Written request: In the monetary policy excerpt below, why must prices for goods fall over time in a growing economy? Answer in one to three sentences.

Page excerpt:
Of course, when there is investment in new products and technologies, there is always the possibility and danger of over-optimism about the cost-efficiencies being introduced or the degree of future consumer demand before the new product is actually marketed to the buying public. But even if there are losses suffered, due to a decline in the share prices of the companies applying the new technologies or marketing the new products, there would be share prices of other companies that would now be more attractive to purchase, given the actual pattern of consumer demand.

The only way that asset prices on the financial markets can be significantly rising while consumer goods and other prices do not decline, or even rise as well, is for the total quantity of money and credit available in the economy to have been increased. Then people would have enough money to maintain both their levels and patterns of spending and have the additional means to increase their demand for equity shares or bonds. If there is a financial and speculative "bubble," it is due to the central banks providing the monetary means to feed it. Thus, the very financial bubble that has so worried Greenspan and other central bankers is the result of the expansionary policies of their own central banks.

Monetary Policy and Recession

If either the Federal Reserve or the European Central Bank pursues as its policy goal a rate of monetary expansion sufficient to keep prices from falling over time in a growing economy, or even if they pursue a policy of low inflation, they are likely to set the stage for the very type of economic downturn that they are so determined to prevent.

As Austrian economist Friedrich Hayek argued long ago, in a growing economy experiencing productivity increases and cost-efficiencies, prices for goods will have to fall over time as more goods and less expensively produced goods come on the market. Given the consumer demands for those goods, the only way the larger supplies coming on the market can find willing buyers is through decreases in the prices at which they are offered to the public.

If, however, the central bank wishes to prevent this "supply-side deflation" from occurring, it can do so only by injecting additional money into the economy. In the United States the Federal Reserve increases funds by purchasing government securities (through what are known as "open-market" purchases). This, in turn, increases the supply of reserves available in the banking system for lending purposes. To attract additional borrowing, banks lower their interest rates, which often stimulates an increase in longer-term investment projects.

Information supplied:
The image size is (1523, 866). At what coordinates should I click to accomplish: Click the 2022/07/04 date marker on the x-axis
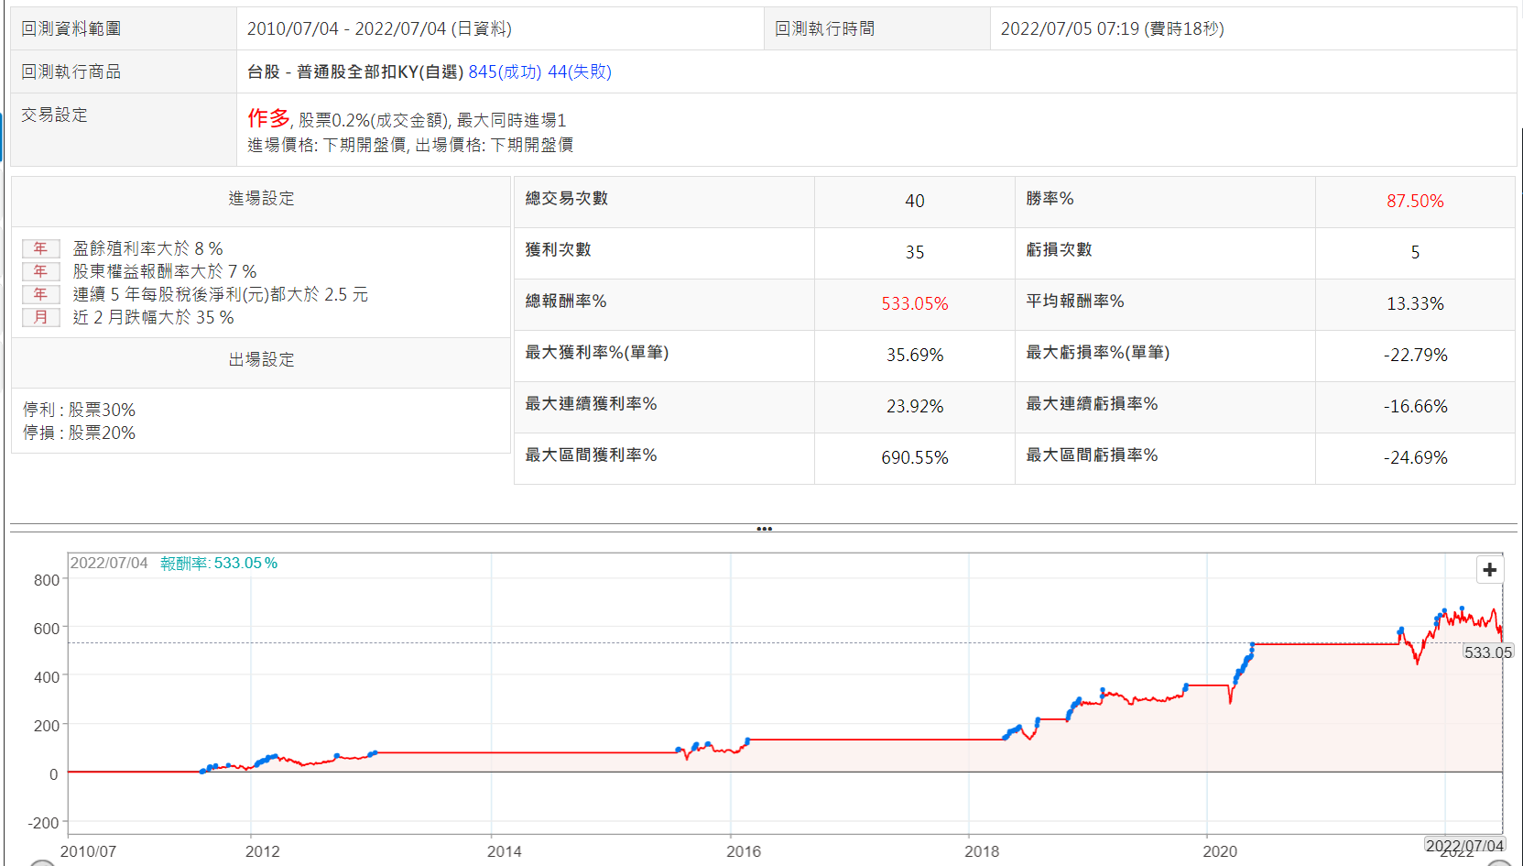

The output: In a growing economy with productivity increases and cost-efficiencies, more goods, and goods that cost less to produce, come on the market. Given consumer demand for those goods, the larger supplies can find willing buyers only if the prices at which they are offered go down.